- Supreme Court of the United States

Argued Oct 14, 1997 Decided Dec 15, 1997
- Full case name: General Electric Company v. Robert Joiner
- Docket no.: 96–188
- Citations: 522 U.S. 136 (more) 118 S. Ct. 512; 139 L. Ed. 2d 508; 1997 U.S. LEXIS 7503

Holding
- Abuse of discretion—the standard ordinarily applicable to review of evidentiary rulings—is the proper standard by which to review a district court's decision to admit or exclude expert scientific evidence.

Court membership
- Chief Justice William Rehnquist Associate Justices John P. Stevens · Sandra Day O'Connor Antonin Scalia · Anthony Kennedy David Souter · Clarence Thomas Ruth Bader Ginsburg · Stephen Breyer

Case opinions
- Majority: Rehnquist, joined by unanimous (parts I, II); O'Connor, Scalia, Kennedy, Souter, Thomas, Ginsburg, Breyer (part III)
- Concurrence: Breyer
- Concur/dissent: Stevens

Laws applied
- Federal Rules of Evidence

= General Electric Co. v. Joiner =

General Electric Co. v. Joiner, 522 U.S. 136 (1997), was a Supreme Court of the United States case between Robert Joiner and General Electric Co. that concerned whether the abuse of discretion standard is the correct standard an appellate court should apply in reviewing a trial court's decision to admit or exclude expert testimony. The case is notable for helping articulate the Daubert standard.

==Facts==
Joiner had worked around transformers as an electrician since 1973. During his electrical work, the dielectric fluid used as a coolant for the transformers got into his eyes and mouth, and stuck to his arms and hands. In 1983, it was discovered that the fluid in some of its transformers contained toxic PCBs. Later, in 1991, Joiner was diagnosed with small cell lung cancer. He sued General Electric, the manufacturer of the transformers and dielectric fluid. Joiner had been a smoker for eight years and there was a history of lung cancer in his family. Joiner alleged that his exposure to PCBs "promoted" his cancer. He claimed that, had it not been for his exposure to these substances, his cancer would not have developed for many years, if at all.
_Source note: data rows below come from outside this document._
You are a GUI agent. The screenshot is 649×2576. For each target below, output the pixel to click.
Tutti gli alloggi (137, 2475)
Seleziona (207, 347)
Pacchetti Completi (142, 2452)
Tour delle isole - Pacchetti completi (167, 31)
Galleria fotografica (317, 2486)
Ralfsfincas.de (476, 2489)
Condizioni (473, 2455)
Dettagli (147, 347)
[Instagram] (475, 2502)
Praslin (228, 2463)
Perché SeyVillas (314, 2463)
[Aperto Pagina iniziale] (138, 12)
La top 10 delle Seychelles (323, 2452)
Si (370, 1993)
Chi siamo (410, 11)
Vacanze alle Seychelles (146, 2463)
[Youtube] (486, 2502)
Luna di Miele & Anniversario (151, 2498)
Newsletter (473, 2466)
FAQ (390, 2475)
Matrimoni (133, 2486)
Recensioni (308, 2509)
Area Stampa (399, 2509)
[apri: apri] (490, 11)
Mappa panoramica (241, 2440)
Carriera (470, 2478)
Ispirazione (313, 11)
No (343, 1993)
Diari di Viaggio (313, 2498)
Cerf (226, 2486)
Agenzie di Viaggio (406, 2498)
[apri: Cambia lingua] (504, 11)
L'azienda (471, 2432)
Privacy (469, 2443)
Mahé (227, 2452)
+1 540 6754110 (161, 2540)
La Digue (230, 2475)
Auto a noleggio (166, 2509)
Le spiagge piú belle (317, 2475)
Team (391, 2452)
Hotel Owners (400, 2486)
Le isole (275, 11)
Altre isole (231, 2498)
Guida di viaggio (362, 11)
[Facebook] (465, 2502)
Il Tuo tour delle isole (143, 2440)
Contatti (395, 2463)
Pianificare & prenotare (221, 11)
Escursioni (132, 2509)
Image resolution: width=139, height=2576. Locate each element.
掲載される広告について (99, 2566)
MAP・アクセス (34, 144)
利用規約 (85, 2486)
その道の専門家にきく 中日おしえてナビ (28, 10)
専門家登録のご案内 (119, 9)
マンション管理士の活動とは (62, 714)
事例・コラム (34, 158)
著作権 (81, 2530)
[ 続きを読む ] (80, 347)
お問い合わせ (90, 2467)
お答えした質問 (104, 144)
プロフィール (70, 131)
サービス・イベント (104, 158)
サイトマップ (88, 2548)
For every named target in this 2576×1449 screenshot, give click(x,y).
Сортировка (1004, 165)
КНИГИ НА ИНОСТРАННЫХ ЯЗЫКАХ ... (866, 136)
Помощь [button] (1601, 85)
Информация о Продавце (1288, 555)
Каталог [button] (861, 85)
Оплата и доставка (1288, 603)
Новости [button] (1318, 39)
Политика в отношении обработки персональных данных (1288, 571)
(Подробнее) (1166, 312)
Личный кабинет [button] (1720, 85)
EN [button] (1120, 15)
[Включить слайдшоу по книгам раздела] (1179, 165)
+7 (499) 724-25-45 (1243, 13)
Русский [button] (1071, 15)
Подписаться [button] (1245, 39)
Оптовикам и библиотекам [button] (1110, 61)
General Electric claimed there was no evidence that Joiner suffered significant exposure to PCBs and that there was no admissible scientific evidence that PCBs promoted Joiner's cancer.

==Holding==
General Electric removed the case to federal court and then moved for summary judgment. The district court ruled that there was no evidence that Joiner had been exposed to PCBs. The district court also held that testimony of Joiner's experts failed to show that there was a link between exposure to PCB and small cell cancer. The case was dismissed. Joiner appealed the ruling and the court of appeals reversed. The Supreme Court of the United States granted certiorari and, after review, reversed the appellate court's ruling and affirmed the district court's ruling.